*Work instructions*
Apart from the images, the records below need to be copied exactly.

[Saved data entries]
++++++

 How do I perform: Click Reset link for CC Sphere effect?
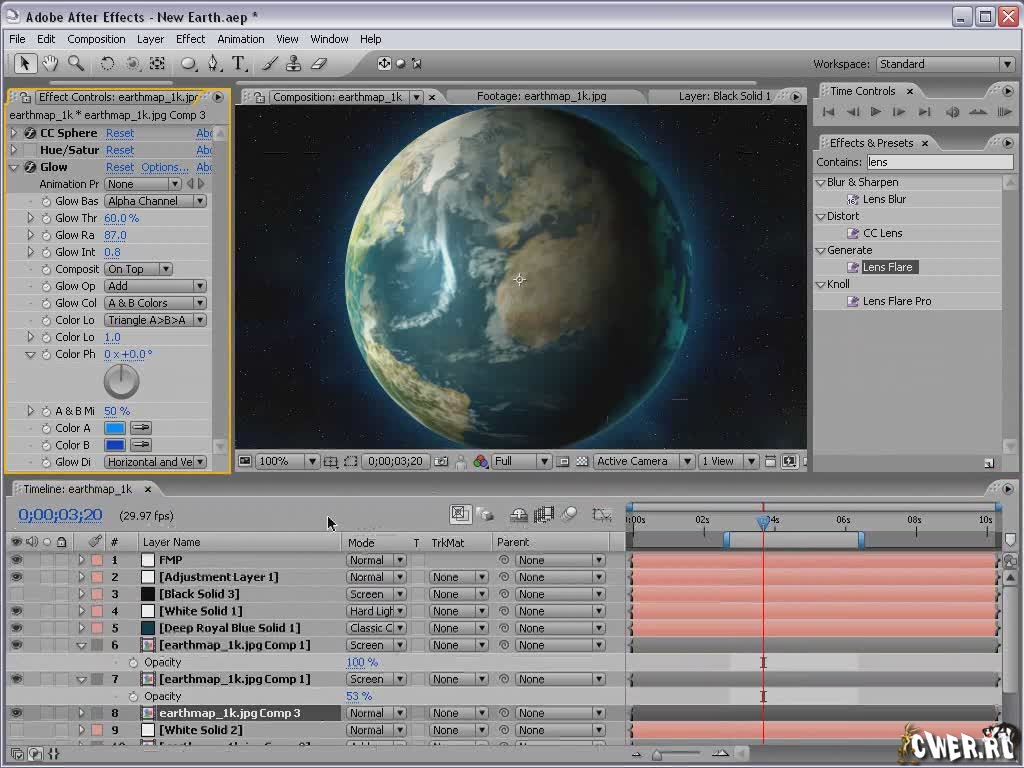[x=119, y=133]
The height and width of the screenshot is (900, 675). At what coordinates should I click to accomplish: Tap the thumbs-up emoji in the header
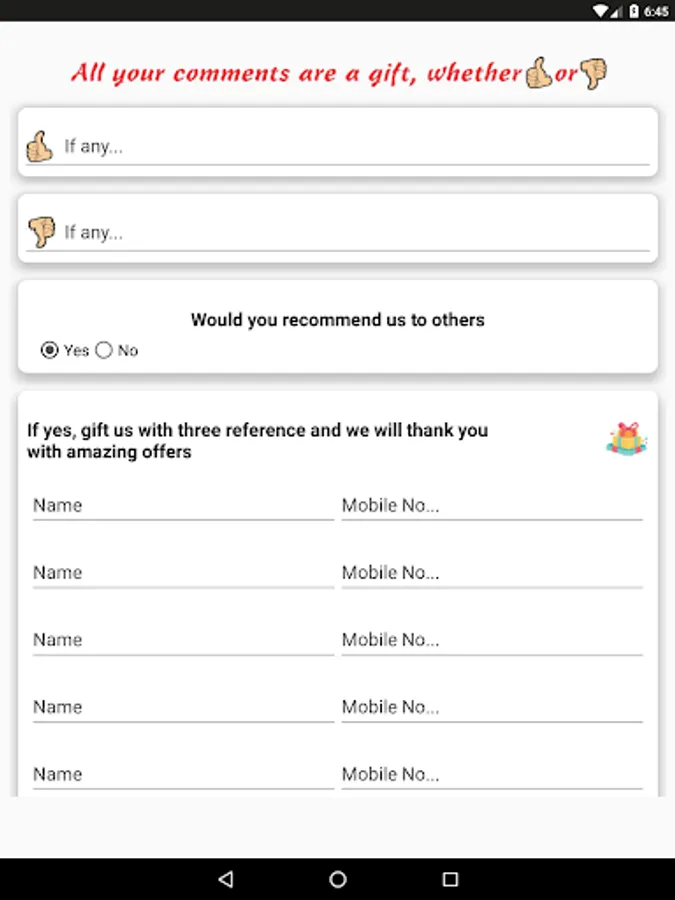coord(538,73)
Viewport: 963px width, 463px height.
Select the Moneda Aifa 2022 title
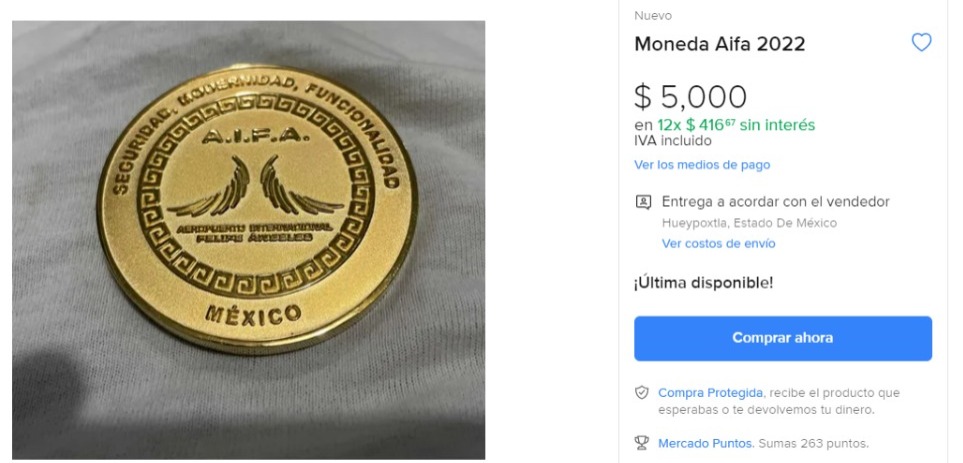click(719, 44)
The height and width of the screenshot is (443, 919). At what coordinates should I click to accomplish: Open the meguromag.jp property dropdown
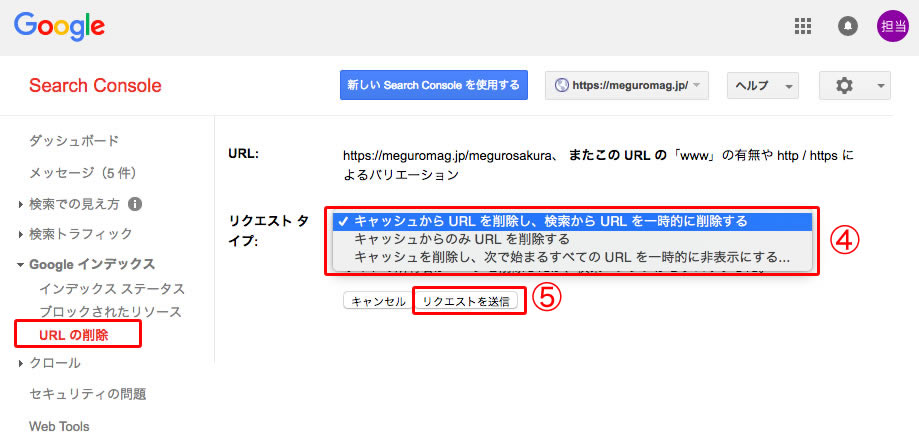tap(627, 86)
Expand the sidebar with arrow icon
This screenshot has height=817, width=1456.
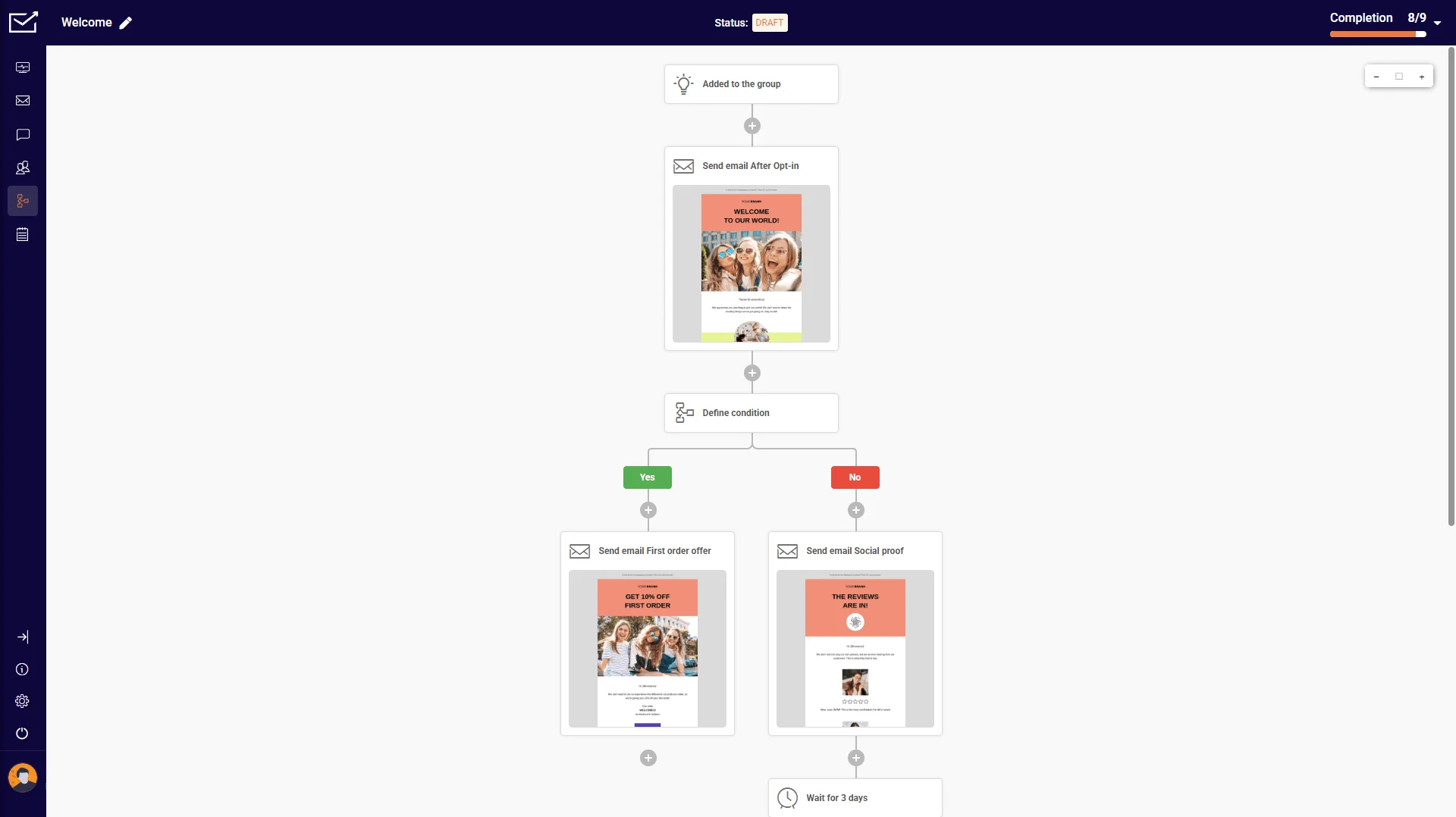(x=23, y=637)
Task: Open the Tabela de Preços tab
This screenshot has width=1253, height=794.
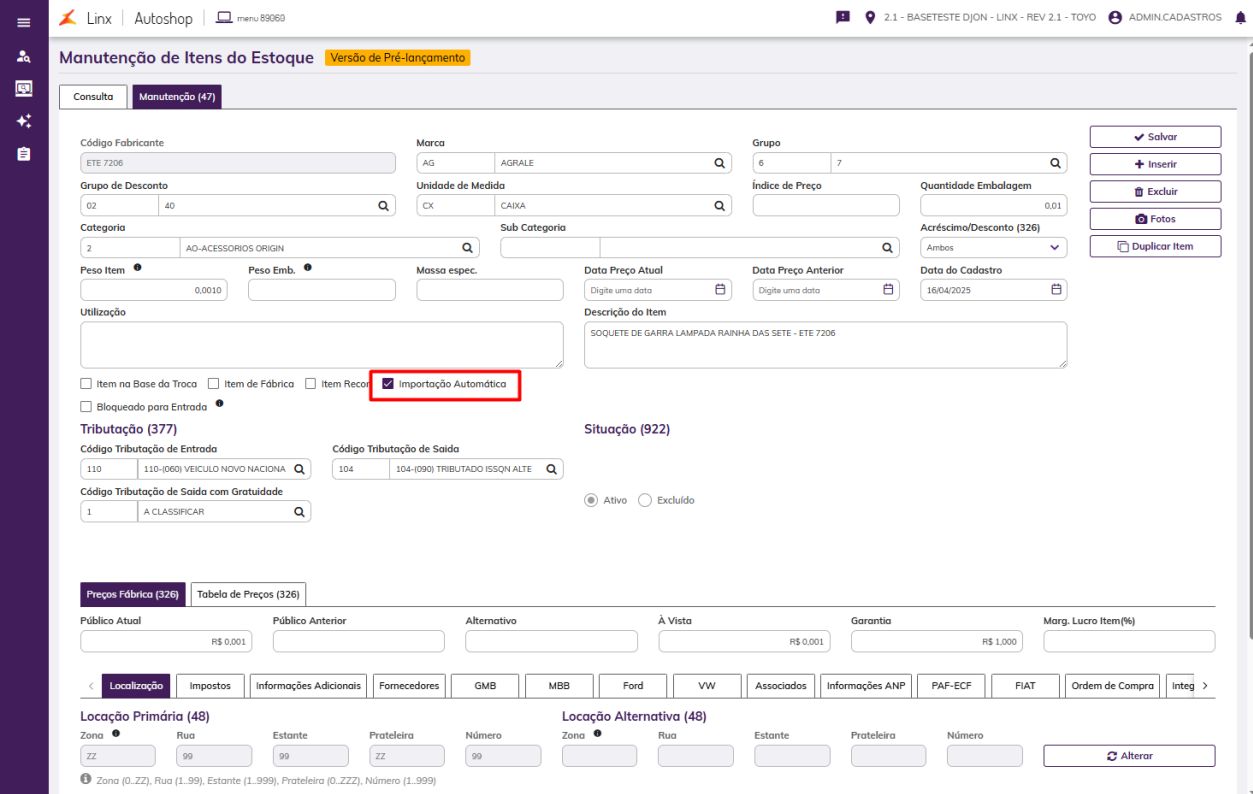Action: [248, 594]
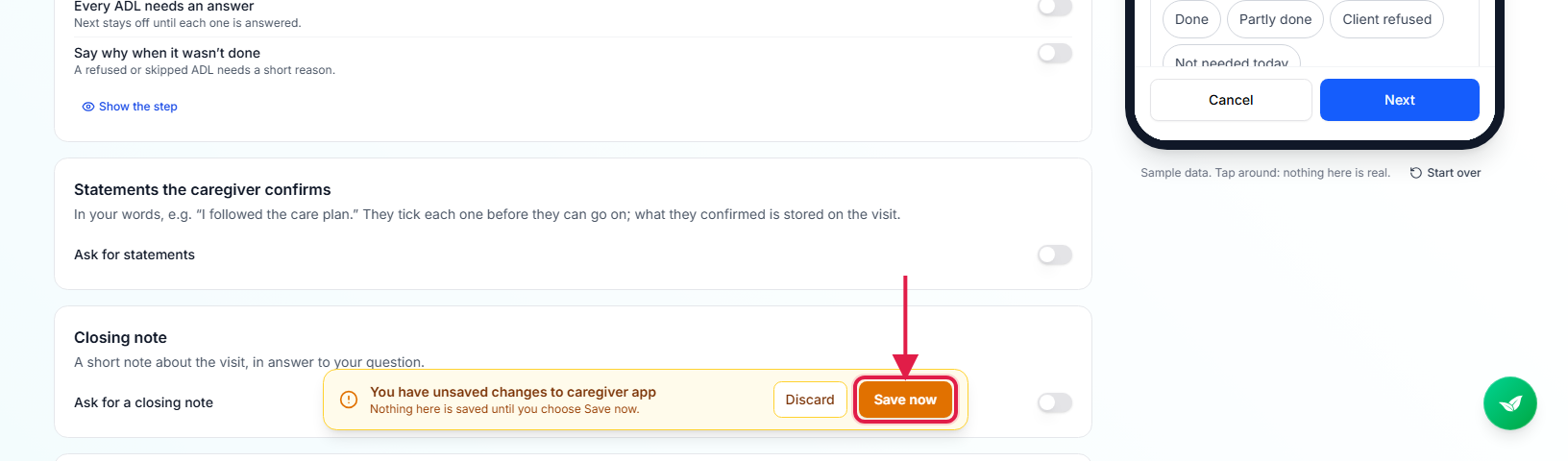The image size is (1568, 461).
Task: Enable Ask for a closing note switch
Action: click(x=1055, y=402)
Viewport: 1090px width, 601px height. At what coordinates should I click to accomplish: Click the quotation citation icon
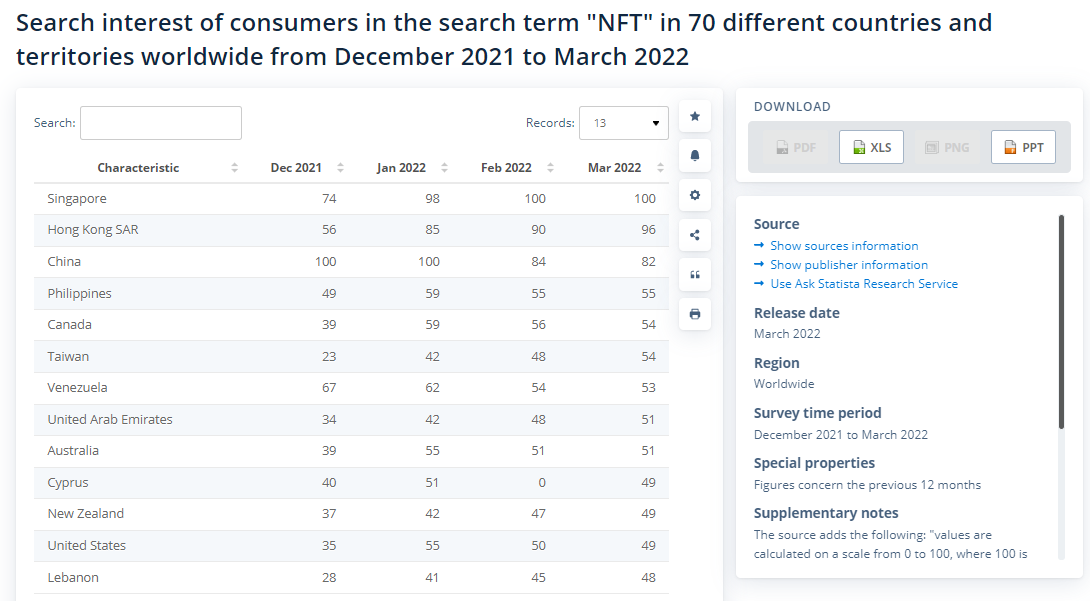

++++++

*Response to this task*
 How do I perform: Click Reset link for CC Sphere effect?
[x=119, y=133]
The height and width of the screenshot is (900, 675). At what coordinates should I click to accomplish: Tap the thumbs-up emoji in the header
coord(538,73)
Viewport: 963px width, 463px height.
Select the Moneda Aifa 2022 title
click(719, 44)
The height and width of the screenshot is (443, 919). At what coordinates should I click to accomplish: Open the meguromag.jp property dropdown
tap(627, 86)
Expand the sidebar with arrow icon
This screenshot has height=817, width=1456.
(x=23, y=637)
Task: Open the Tabela de Preços tab
This screenshot has width=1253, height=794.
Action: [248, 594]
The image size is (1568, 461).
Task: Enable Ask for a closing note switch
Action: click(x=1055, y=402)
Viewport: 1090px width, 601px height. At what coordinates should I click to accomplish: Click the quotation citation icon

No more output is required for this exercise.